(RECORDS SHOWN begins)

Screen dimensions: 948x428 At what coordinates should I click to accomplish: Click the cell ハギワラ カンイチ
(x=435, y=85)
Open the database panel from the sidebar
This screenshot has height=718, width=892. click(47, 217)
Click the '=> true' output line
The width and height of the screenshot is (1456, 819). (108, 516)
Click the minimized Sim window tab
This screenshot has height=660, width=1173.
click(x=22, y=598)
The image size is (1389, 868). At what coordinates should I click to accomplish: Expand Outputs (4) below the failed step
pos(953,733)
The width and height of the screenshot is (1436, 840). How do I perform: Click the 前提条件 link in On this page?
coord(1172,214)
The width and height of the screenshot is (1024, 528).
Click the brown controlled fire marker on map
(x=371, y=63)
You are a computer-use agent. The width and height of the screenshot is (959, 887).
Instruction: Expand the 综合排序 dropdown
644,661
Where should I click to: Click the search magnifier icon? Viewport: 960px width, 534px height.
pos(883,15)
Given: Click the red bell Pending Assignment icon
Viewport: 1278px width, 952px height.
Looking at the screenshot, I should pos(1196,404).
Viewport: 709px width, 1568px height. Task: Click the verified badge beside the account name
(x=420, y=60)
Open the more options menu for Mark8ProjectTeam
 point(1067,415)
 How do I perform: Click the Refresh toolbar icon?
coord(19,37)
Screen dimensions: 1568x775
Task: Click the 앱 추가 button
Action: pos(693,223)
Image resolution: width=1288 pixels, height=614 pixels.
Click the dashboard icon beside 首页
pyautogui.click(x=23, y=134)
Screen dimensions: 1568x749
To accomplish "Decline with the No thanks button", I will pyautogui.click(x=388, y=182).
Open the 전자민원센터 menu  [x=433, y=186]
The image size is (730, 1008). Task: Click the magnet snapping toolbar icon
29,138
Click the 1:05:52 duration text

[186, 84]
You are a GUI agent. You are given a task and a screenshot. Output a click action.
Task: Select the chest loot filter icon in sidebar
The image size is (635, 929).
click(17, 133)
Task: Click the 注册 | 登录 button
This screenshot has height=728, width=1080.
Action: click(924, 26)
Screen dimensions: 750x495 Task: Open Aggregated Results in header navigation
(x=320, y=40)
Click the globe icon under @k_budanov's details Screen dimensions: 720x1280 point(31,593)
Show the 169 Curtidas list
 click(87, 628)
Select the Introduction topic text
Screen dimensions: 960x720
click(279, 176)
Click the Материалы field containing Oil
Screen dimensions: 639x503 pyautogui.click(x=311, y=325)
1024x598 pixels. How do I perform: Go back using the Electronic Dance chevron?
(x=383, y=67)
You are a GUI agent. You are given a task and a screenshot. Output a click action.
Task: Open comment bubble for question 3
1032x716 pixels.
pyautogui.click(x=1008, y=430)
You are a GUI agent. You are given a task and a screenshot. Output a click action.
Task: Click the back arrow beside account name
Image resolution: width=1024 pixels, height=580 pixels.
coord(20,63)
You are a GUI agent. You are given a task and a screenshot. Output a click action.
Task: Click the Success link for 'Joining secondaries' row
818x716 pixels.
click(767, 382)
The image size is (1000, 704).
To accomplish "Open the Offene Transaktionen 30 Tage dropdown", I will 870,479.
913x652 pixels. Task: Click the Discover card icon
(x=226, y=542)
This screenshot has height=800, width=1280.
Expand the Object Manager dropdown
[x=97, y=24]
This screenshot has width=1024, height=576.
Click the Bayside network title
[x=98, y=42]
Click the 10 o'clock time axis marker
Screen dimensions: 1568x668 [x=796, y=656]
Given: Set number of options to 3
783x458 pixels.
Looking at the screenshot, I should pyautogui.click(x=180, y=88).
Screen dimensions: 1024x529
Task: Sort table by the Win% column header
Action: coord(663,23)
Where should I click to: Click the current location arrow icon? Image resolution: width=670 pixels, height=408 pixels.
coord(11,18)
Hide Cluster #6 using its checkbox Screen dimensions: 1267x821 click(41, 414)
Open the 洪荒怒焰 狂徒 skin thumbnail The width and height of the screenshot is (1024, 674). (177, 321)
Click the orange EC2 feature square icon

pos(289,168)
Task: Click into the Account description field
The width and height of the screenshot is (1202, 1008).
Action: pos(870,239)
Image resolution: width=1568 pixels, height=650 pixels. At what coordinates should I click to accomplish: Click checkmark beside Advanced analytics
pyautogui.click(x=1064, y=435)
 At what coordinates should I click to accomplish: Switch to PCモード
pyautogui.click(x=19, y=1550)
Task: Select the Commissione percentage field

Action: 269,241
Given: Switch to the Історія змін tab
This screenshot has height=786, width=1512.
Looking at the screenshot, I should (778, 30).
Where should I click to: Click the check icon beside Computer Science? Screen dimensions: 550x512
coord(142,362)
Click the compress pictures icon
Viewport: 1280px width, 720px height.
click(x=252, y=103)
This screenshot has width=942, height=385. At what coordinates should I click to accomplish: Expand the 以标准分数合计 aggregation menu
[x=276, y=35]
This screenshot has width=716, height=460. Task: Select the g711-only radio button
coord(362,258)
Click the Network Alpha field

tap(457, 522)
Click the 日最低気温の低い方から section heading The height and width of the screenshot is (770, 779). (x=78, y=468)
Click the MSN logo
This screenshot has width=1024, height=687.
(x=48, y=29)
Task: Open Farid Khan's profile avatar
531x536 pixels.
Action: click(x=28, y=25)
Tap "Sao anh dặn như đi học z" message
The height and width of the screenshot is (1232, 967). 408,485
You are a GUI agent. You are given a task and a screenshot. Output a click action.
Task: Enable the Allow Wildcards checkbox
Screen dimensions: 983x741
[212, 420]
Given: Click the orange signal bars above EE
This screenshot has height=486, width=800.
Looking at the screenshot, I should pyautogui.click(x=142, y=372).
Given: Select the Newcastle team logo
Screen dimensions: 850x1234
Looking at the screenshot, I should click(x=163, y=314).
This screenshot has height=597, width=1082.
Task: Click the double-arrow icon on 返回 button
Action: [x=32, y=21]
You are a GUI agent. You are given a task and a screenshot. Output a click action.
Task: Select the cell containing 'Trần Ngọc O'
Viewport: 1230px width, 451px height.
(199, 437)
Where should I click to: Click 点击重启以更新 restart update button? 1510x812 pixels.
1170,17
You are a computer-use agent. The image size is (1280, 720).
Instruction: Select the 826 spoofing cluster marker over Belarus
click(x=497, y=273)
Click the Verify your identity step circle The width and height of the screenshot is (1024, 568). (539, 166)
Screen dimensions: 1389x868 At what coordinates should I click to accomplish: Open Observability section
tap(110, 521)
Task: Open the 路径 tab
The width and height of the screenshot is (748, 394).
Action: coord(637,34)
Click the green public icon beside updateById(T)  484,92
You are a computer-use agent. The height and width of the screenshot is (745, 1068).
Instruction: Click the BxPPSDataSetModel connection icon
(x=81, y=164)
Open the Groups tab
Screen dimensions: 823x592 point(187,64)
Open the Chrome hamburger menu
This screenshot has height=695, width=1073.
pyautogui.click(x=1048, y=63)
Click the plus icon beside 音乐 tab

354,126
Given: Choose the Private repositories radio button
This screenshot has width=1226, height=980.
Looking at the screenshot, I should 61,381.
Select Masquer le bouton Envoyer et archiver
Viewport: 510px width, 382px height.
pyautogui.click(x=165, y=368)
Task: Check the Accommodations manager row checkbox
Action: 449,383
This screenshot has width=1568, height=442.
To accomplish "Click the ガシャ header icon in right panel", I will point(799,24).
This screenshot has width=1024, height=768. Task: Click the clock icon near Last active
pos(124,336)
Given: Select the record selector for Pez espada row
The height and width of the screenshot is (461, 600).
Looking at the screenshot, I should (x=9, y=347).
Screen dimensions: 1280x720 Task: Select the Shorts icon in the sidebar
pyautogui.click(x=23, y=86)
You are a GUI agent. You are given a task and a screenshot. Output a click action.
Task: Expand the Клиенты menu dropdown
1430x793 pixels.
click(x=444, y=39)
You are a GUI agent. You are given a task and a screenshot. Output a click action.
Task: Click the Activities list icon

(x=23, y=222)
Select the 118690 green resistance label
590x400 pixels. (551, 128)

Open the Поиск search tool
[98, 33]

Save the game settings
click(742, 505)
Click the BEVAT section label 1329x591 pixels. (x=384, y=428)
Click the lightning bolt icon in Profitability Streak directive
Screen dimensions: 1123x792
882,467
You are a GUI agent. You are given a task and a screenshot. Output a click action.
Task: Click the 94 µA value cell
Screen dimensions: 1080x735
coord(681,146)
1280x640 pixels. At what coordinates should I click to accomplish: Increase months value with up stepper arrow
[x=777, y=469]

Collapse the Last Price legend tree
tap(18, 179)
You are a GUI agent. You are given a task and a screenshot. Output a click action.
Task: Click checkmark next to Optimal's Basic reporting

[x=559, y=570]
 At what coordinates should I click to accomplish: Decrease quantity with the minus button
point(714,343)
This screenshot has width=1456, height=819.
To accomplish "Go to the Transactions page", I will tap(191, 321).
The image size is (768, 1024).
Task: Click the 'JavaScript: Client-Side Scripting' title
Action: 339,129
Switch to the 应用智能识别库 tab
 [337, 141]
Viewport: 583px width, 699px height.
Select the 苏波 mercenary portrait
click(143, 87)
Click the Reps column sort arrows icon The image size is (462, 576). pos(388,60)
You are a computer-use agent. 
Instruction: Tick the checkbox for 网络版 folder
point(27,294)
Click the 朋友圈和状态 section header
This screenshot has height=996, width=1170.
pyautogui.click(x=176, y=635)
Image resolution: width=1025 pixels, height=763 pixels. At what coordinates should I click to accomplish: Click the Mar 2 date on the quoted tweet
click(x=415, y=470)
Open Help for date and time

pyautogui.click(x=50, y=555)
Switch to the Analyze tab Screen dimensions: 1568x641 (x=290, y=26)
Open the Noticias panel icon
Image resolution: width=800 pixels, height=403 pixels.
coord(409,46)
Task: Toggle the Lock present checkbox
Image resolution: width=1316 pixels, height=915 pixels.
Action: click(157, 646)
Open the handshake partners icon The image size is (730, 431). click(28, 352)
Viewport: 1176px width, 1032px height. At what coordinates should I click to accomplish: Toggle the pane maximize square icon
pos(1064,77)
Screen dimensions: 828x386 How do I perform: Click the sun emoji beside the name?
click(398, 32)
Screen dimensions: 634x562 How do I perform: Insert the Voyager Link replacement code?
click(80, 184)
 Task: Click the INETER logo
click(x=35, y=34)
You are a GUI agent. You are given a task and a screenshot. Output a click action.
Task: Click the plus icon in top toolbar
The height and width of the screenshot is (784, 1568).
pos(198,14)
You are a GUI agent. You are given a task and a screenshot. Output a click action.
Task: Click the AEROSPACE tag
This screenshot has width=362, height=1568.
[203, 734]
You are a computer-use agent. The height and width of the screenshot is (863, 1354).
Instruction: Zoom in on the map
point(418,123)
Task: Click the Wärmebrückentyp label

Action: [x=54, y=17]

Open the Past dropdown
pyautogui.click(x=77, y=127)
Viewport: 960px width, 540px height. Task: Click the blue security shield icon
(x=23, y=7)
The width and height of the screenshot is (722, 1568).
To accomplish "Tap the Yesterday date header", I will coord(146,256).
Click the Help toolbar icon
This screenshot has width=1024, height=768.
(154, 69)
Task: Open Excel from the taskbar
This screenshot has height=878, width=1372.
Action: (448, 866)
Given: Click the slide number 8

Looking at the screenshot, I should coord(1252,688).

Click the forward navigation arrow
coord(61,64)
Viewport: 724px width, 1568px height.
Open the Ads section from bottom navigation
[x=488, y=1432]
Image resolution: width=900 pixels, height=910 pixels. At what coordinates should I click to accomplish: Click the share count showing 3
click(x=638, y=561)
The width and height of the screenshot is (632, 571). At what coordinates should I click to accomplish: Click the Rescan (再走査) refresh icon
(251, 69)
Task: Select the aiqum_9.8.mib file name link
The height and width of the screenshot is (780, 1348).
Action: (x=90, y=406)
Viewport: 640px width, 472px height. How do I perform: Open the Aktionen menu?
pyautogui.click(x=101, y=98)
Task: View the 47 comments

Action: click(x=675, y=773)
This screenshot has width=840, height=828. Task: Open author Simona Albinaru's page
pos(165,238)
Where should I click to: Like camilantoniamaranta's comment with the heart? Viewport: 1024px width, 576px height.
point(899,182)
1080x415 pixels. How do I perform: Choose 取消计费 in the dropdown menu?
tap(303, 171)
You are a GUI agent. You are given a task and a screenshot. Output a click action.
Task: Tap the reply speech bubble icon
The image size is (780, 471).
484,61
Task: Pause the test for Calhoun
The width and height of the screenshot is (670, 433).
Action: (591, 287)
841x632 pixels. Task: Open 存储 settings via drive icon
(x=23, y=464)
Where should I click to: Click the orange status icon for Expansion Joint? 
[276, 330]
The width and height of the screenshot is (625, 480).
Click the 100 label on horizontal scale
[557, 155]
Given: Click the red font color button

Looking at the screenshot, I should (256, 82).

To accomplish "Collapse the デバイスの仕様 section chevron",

(RECORDS SHOWN ends)

**TASK DESCRIPTION:**
Once you find the line containing "Open the 전자민원센터", stop: reproduce exactly that line and every line of the data before it, and nothing else.

**TASK ANSWER:**
Screen dimensions: 948x428 At what coordinates should I click to accomplish: Click the cell ハギワラ カンイチ
(x=435, y=85)
Open the database panel from the sidebar
This screenshot has height=718, width=892. click(47, 217)
Click the '=> true' output line
The width and height of the screenshot is (1456, 819). (108, 516)
Click the minimized Sim window tab
This screenshot has height=660, width=1173.
click(x=22, y=598)
The image size is (1389, 868). At what coordinates should I click to accomplish: Expand Outputs (4) below the failed step
pos(953,733)
The width and height of the screenshot is (1436, 840). How do I perform: Click the 前提条件 link in On this page?
coord(1172,214)
The width and height of the screenshot is (1024, 528).
Click the brown controlled fire marker on map
(x=371, y=63)
You are a computer-use agent. The width and height of the screenshot is (959, 887).
Instruction: Expand the 综合排序 dropdown
644,661
Where should I click to: Click the search magnifier icon? Viewport: 960px width, 534px height.
pos(883,15)
Given: Click the red bell Pending Assignment icon
Viewport: 1278px width, 952px height.
Looking at the screenshot, I should pos(1196,404).
Viewport: 709px width, 1568px height. Task: Click the verified badge beside the account name
(x=420, y=60)
Open the more options menu for Mark8ProjectTeam
 point(1067,415)
 How do I perform: Click the Refresh toolbar icon?
coord(19,37)
Screen dimensions: 1568x775
Task: Click the 앱 추가 button
Action: pos(693,223)
Image resolution: width=1288 pixels, height=614 pixels.
Click the dashboard icon beside 首页
pyautogui.click(x=23, y=134)
Screen dimensions: 1568x749
To accomplish "Decline with the No thanks button", I will pyautogui.click(x=388, y=182).
Open the 전자민원센터 menu  [x=433, y=186]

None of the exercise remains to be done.